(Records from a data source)
========================================================================
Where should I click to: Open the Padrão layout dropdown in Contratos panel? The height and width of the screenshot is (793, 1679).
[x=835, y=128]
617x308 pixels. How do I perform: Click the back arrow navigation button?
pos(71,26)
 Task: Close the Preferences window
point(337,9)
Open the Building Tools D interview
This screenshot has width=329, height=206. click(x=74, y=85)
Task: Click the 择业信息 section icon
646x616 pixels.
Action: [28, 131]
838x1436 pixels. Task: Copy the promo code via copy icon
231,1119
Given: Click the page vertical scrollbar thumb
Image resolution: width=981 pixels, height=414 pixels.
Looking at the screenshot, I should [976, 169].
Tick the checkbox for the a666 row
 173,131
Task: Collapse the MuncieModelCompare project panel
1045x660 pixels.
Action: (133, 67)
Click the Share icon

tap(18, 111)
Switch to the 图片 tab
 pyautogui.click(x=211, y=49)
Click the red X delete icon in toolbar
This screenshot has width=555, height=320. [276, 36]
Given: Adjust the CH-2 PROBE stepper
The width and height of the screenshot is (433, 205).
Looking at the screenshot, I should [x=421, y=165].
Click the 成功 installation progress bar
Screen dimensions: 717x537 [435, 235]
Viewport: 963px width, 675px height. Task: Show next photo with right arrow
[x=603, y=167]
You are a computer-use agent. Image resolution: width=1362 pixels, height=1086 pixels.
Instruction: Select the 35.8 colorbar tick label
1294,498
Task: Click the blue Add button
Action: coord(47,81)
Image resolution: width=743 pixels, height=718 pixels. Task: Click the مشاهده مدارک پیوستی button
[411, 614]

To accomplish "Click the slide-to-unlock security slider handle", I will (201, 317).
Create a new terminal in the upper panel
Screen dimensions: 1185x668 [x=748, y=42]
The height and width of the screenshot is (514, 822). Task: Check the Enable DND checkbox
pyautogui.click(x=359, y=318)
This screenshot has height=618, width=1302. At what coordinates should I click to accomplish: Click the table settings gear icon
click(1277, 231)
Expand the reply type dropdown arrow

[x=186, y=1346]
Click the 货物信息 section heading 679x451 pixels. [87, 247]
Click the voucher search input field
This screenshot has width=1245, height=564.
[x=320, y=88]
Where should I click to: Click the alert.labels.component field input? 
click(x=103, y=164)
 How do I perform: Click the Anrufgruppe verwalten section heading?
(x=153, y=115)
========================================================================
◆ **TASK PROMPT**: Word for word, transcribe all of the entries shown above.

◆ **ANSWER SPACE**:
Where should I click to: Open the Padrão layout dropdown in Contratos panel? The height and width of the screenshot is (793, 1679).
[x=835, y=128]
617x308 pixels. How do I perform: Click the back arrow navigation button?
pos(71,26)
 Task: Close the Preferences window
point(337,9)
Open the Building Tools D interview
This screenshot has width=329, height=206. click(x=74, y=85)
Task: Click the 择业信息 section icon
646x616 pixels.
Action: [28, 131]
838x1436 pixels. Task: Copy the promo code via copy icon
231,1119
Given: Click the page vertical scrollbar thumb
Image resolution: width=981 pixels, height=414 pixels.
Looking at the screenshot, I should [976, 169].
Tick the checkbox for the a666 row
 173,131
Task: Collapse the MuncieModelCompare project panel
1045x660 pixels.
Action: (133, 67)
Click the Share icon

tap(18, 111)
Switch to the 图片 tab
 pyautogui.click(x=211, y=49)
Click the red X delete icon in toolbar
This screenshot has width=555, height=320. [276, 36]
Given: Adjust the CH-2 PROBE stepper
The width and height of the screenshot is (433, 205).
Looking at the screenshot, I should [x=421, y=165].
Click the 成功 installation progress bar
Screen dimensions: 717x537 [435, 235]
Viewport: 963px width, 675px height. Task: Show next photo with right arrow
[x=603, y=167]
You are a computer-use agent. Image resolution: width=1362 pixels, height=1086 pixels.
Instruction: Select the 35.8 colorbar tick label
1294,498
Task: Click the blue Add button
Action: coord(47,81)
Image resolution: width=743 pixels, height=718 pixels. Task: Click the مشاهده مدارک پیوستی button
[411, 614]

To accomplish "Click the slide-to-unlock security slider handle", I will (201, 317).
Create a new terminal in the upper panel
Screen dimensions: 1185x668 [x=748, y=42]
The height and width of the screenshot is (514, 822). Task: Check the Enable DND checkbox
pyautogui.click(x=359, y=318)
This screenshot has height=618, width=1302. At what coordinates should I click to accomplish: Click the table settings gear icon
click(1277, 231)
Expand the reply type dropdown arrow

[x=186, y=1346]
Click the 货物信息 section heading 679x451 pixels. [87, 247]
Click the voucher search input field
This screenshot has width=1245, height=564.
[x=320, y=88]
Where should I click to: Click the alert.labels.component field input? 
click(x=103, y=164)
 How do I perform: Click the Anrufgruppe verwalten section heading?
(x=153, y=115)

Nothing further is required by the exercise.